Mobilität - Fünf Jahre Radentscheidsbewegung
Eindrucksvolle Bewegung
Der Oscar der Radentscheidsbewegung ging im März 2021 ganz klar nach Nordrhein-Westfalen. Denn wer hätte gedacht, dass dieses Autoland mit den vielen ineinander wuchernden Städten das erste Radverkehrsgesetz in einem Flächenbundesland bekommt? Und das in einem CDU-FDP-geführten Bundesland? Dr. Ute Symanski und ihrer Radkomm-Bewegung, aber auch dem Landesverkehrsminister Hendrik Wüst (CDU) ist es zu verdanken, dass es einen verabschiedeten Kabinettsentwurf gibt, der den Ausbau der Radwege zwischen Rhein und Ruhr gesetzlich festschreibt. Vorausgegangen ist dem die erfolgreichste Volksinitiative in NRW, die über 200.000 Unterschriften auf Papier sammelte.

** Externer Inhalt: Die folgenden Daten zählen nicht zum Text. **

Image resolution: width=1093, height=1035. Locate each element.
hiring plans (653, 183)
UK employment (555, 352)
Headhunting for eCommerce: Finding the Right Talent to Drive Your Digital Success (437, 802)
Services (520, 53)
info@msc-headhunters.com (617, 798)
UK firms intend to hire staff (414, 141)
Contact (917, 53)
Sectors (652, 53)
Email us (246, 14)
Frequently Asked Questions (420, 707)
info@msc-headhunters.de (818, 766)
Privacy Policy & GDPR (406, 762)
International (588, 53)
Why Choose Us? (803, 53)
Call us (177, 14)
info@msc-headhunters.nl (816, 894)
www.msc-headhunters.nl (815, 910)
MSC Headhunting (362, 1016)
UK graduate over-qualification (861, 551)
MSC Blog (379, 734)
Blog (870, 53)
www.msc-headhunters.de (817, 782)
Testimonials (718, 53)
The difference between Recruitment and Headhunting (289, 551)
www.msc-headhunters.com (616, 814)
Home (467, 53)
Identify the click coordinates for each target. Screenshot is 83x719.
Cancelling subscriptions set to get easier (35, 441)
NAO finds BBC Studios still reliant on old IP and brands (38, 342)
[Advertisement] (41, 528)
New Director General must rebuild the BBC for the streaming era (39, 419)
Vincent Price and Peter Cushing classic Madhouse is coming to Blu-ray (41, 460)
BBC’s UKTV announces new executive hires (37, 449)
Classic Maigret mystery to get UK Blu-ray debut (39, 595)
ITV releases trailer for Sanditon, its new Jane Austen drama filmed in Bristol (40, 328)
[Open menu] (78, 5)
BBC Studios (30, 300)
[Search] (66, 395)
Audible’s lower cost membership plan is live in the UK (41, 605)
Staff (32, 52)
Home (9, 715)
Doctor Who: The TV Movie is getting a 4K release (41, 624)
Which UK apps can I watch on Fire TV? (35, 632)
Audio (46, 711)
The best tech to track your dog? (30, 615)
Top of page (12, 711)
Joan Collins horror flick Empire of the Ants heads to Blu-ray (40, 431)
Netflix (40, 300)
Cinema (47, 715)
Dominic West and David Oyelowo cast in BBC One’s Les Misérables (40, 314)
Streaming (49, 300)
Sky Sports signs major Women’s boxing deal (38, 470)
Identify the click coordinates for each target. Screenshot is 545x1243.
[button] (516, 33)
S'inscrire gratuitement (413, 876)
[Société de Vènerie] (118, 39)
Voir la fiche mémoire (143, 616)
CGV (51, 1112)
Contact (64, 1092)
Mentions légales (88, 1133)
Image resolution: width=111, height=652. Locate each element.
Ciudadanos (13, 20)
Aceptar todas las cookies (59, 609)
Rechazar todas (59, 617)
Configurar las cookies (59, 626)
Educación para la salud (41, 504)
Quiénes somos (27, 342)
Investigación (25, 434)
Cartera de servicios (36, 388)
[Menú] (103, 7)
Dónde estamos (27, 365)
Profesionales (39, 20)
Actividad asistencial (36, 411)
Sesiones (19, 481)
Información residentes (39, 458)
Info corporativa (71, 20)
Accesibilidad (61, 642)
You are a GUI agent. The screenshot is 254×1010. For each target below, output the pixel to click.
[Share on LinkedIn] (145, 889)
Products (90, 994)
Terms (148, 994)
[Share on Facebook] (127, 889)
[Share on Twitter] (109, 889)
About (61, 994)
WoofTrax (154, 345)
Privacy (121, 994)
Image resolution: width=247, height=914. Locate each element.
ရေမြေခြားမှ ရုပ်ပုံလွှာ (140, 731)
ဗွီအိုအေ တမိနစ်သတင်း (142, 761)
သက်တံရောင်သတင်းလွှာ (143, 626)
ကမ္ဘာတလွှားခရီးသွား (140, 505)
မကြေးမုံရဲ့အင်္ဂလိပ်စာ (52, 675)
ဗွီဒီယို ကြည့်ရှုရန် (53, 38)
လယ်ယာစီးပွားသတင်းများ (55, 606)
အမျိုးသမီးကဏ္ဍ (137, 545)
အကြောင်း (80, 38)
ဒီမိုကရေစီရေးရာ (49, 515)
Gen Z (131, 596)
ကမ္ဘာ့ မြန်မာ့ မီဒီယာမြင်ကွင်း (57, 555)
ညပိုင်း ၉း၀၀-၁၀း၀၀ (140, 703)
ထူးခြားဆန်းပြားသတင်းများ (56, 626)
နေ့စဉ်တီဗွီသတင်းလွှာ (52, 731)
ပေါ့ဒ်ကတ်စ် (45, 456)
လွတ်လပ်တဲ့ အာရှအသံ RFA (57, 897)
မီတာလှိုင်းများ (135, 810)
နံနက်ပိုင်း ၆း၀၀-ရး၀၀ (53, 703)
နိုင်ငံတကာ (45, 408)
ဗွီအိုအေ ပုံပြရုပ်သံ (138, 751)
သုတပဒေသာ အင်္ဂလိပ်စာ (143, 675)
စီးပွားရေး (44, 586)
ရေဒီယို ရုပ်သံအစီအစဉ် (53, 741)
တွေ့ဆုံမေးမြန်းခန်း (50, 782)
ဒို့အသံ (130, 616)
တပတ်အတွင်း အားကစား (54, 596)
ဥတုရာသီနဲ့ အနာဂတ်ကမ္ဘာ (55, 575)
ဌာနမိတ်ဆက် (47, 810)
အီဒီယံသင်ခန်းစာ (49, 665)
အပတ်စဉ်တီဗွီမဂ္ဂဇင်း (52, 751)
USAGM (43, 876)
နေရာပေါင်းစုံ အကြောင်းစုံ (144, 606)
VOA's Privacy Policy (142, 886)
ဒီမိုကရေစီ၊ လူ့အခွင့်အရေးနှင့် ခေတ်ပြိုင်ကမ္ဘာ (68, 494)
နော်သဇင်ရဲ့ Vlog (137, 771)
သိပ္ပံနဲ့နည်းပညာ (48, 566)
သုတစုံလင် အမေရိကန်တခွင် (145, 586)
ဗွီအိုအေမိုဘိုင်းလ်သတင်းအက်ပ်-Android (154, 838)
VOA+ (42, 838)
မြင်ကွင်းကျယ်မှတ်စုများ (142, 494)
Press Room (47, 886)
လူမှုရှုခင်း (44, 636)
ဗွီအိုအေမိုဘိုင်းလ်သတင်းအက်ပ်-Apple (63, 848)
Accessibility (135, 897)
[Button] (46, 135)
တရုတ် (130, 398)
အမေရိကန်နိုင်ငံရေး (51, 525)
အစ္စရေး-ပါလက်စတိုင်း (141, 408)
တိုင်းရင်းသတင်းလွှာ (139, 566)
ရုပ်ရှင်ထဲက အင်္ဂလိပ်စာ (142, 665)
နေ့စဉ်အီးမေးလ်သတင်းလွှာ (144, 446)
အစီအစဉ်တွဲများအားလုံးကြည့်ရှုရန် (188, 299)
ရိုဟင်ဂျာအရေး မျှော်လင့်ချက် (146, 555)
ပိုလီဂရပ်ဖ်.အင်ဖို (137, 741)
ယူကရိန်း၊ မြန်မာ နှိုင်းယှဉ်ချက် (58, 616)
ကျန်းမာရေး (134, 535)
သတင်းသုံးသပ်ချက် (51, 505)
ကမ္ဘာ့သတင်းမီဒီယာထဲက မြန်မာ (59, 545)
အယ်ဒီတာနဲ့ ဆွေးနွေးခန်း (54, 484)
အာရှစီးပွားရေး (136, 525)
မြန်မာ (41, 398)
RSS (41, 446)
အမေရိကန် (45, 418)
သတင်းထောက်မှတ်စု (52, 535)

CDU schreibt Radverkehrsgesetze
»Wenn wir Radinfrastruktur säen, ernten wir Radverkehr und weniger Stau auf den Straßen im Ruhrgebiet«, fasst Ute Symanski den gemeinsamen Nenner zusammen. Tatsächlich war es die direkte Demokratie, die in mittlerweile 43 Städten per Bürgerentscheid den Radverkehr auf die Agenda gesetzt hat. Diese Radentscheide haben mittlerweile Veränderungen bewirkt: etliche Kilometer »Protected Bikelanes« in Berlin, Darmstadt und Hamburg, modale Filter und abknickende Einbahnstraßen bei Fahrradstraßen in Berlin, einen kräftigen Schub auf den Straßen in Frankfurt, mehr Fahrradstraßen und Radverkehrszähler in Stuttgart.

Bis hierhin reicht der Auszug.